_Activity_
Copy these lines exactly as they appear.

- Opening Delimiter -

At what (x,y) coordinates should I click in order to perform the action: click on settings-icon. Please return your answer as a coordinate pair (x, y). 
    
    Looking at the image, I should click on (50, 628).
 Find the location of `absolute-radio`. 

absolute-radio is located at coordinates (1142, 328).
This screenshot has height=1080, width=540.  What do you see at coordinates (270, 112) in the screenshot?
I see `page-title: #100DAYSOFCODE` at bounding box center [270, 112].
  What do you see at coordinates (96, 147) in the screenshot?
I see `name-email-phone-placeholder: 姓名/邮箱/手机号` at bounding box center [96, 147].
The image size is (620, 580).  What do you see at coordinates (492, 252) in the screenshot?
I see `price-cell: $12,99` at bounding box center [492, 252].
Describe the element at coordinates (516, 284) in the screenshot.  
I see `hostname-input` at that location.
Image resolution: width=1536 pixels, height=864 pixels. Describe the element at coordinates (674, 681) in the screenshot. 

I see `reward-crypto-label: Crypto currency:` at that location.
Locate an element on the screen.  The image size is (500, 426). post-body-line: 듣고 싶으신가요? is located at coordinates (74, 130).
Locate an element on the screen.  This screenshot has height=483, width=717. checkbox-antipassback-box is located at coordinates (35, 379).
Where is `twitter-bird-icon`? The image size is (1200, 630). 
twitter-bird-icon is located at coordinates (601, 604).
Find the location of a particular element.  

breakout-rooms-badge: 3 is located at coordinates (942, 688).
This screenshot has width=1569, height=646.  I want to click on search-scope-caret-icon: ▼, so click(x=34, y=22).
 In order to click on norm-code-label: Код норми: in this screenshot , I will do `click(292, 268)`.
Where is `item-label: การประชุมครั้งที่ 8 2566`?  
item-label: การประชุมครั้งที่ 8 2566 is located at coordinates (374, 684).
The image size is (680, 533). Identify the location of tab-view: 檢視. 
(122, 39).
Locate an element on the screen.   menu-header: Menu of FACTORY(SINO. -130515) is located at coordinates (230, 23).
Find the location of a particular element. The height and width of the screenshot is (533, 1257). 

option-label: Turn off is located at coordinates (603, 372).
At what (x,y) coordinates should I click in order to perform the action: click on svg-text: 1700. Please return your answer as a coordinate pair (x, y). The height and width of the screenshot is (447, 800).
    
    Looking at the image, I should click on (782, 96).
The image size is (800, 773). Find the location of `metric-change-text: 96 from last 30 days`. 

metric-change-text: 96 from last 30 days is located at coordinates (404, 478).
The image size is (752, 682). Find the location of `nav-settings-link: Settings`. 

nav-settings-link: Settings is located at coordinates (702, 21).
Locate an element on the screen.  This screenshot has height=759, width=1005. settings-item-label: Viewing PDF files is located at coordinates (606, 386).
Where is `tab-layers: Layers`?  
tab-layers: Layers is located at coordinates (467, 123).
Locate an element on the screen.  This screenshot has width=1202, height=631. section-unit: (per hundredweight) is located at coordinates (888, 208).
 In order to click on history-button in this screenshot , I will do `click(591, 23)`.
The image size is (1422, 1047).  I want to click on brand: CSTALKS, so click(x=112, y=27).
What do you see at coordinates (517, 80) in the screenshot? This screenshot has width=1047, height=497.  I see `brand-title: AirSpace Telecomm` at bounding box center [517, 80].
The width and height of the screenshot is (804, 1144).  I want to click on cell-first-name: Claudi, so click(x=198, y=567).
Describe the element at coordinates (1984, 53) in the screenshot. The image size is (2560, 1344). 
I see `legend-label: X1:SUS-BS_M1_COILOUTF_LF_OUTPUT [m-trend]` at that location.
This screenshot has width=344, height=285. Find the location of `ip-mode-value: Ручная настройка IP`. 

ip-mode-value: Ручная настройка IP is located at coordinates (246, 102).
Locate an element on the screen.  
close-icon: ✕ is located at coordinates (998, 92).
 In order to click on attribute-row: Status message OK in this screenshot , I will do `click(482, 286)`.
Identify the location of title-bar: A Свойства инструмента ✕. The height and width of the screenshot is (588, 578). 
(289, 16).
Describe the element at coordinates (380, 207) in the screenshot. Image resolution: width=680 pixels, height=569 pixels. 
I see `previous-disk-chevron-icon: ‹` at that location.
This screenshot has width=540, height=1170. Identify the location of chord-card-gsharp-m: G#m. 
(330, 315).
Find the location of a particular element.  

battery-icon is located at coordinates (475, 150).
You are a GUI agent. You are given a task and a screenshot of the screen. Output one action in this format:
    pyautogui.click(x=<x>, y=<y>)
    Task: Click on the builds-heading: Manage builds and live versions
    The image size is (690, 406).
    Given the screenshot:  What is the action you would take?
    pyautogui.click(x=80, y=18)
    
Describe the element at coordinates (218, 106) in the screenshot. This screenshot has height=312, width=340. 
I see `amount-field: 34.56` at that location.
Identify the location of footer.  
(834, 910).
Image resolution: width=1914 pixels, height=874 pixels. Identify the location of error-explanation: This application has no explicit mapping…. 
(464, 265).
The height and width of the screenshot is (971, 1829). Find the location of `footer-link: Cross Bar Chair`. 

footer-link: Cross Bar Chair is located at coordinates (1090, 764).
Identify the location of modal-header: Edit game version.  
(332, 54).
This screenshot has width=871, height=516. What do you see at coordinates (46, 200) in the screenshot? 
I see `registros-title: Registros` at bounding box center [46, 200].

- Closing Delimiter -

_The answer_
At what (x,y) coordinates should I click in order to perform the action: click on settings-icon. Please return your answer as a coordinate pair (x, y). 
    
    Looking at the image, I should click on (50, 628).
 Find the location of `absolute-radio`. 

absolute-radio is located at coordinates (1142, 328).
This screenshot has height=1080, width=540.  What do you see at coordinates (270, 112) in the screenshot?
I see `page-title: #100DAYSOFCODE` at bounding box center [270, 112].
  What do you see at coordinates (96, 147) in the screenshot?
I see `name-email-phone-placeholder: 姓名/邮箱/手机号` at bounding box center [96, 147].
The image size is (620, 580).  What do you see at coordinates (492, 252) in the screenshot?
I see `price-cell: $12,99` at bounding box center [492, 252].
Describe the element at coordinates (516, 284) in the screenshot.  
I see `hostname-input` at that location.
Image resolution: width=1536 pixels, height=864 pixels. Describe the element at coordinates (674, 681) in the screenshot. 

I see `reward-crypto-label: Crypto currency:` at that location.
Locate an element on the screen.  The image size is (500, 426). post-body-line: 듣고 싶으신가요? is located at coordinates (74, 130).
Locate an element on the screen.  This screenshot has height=483, width=717. checkbox-antipassback-box is located at coordinates (35, 379).
Where is `twitter-bird-icon`? The image size is (1200, 630). 
twitter-bird-icon is located at coordinates (601, 604).
Find the location of a particular element.  

breakout-rooms-badge: 3 is located at coordinates (942, 688).
This screenshot has width=1569, height=646.  I want to click on search-scope-caret-icon: ▼, so click(x=34, y=22).
 In order to click on norm-code-label: Код норми: in this screenshot , I will do `click(292, 268)`.
Where is `item-label: การประชุมครั้งที่ 8 2566`?  
item-label: การประชุมครั้งที่ 8 2566 is located at coordinates (374, 684).
The image size is (680, 533). Identify the location of tab-view: 檢視. 
(122, 39).
Locate an element on the screen.   menu-header: Menu of FACTORY(SINO. -130515) is located at coordinates (230, 23).
Find the location of a particular element. The height and width of the screenshot is (533, 1257). 

option-label: Turn off is located at coordinates (603, 372).
At what (x,y) coordinates should I click in order to perform the action: click on svg-text: 1700. Please return your answer as a coordinate pair (x, y). The height and width of the screenshot is (447, 800).
    
    Looking at the image, I should click on (782, 96).
The image size is (800, 773). Find the location of `metric-change-text: 96 from last 30 days`. 

metric-change-text: 96 from last 30 days is located at coordinates (404, 478).
The image size is (752, 682). Find the location of `nav-settings-link: Settings`. 

nav-settings-link: Settings is located at coordinates (702, 21).
Locate an element on the screen.  This screenshot has height=759, width=1005. settings-item-label: Viewing PDF files is located at coordinates (606, 386).
Where is `tab-layers: Layers`?  
tab-layers: Layers is located at coordinates (467, 123).
Locate an element on the screen.  This screenshot has width=1202, height=631. section-unit: (per hundredweight) is located at coordinates (888, 208).
 In order to click on history-button in this screenshot , I will do `click(591, 23)`.
The image size is (1422, 1047).  I want to click on brand: CSTALKS, so click(x=112, y=27).
What do you see at coordinates (517, 80) in the screenshot? This screenshot has width=1047, height=497.  I see `brand-title: AirSpace Telecomm` at bounding box center [517, 80].
The width and height of the screenshot is (804, 1144).  I want to click on cell-first-name: Claudi, so click(x=198, y=567).
Describe the element at coordinates (1984, 53) in the screenshot. The image size is (2560, 1344). 
I see `legend-label: X1:SUS-BS_M1_COILOUTF_LF_OUTPUT [m-trend]` at that location.
This screenshot has width=344, height=285. Find the location of `ip-mode-value: Ручная настройка IP`. 

ip-mode-value: Ручная настройка IP is located at coordinates (246, 102).
Locate an element on the screen.  
close-icon: ✕ is located at coordinates (998, 92).
 In order to click on attribute-row: Status message OK in this screenshot , I will do `click(482, 286)`.
Identify the location of title-bar: A Свойства инструмента ✕. The height and width of the screenshot is (588, 578). 
(289, 16).
Describe the element at coordinates (380, 207) in the screenshot. Image resolution: width=680 pixels, height=569 pixels. 
I see `previous-disk-chevron-icon: ‹` at that location.
This screenshot has width=540, height=1170. Identify the location of chord-card-gsharp-m: G#m. 
(330, 315).
Find the location of a particular element.  

battery-icon is located at coordinates (475, 150).
You are a GUI agent. You are given a task and a screenshot of the screen. Output one action in this format:
    pyautogui.click(x=<x>, y=<y>)
    Task: Click on the builds-heading: Manage builds and live versions
    The image size is (690, 406).
    Given the screenshot:  What is the action you would take?
    pyautogui.click(x=80, y=18)
    
Describe the element at coordinates (218, 106) in the screenshot. This screenshot has height=312, width=340. 
I see `amount-field: 34.56` at that location.
Identify the location of footer.  
(834, 910).
Image resolution: width=1914 pixels, height=874 pixels. Identify the location of error-explanation: This application has no explicit mapping…. 
(464, 265).
The height and width of the screenshot is (971, 1829). Find the location of `footer-link: Cross Bar Chair`. 

footer-link: Cross Bar Chair is located at coordinates (1090, 764).
Identify the location of modal-header: Edit game version.  
(332, 54).
This screenshot has width=871, height=516. What do you see at coordinates (46, 200) in the screenshot? 
I see `registros-title: Registros` at bounding box center [46, 200].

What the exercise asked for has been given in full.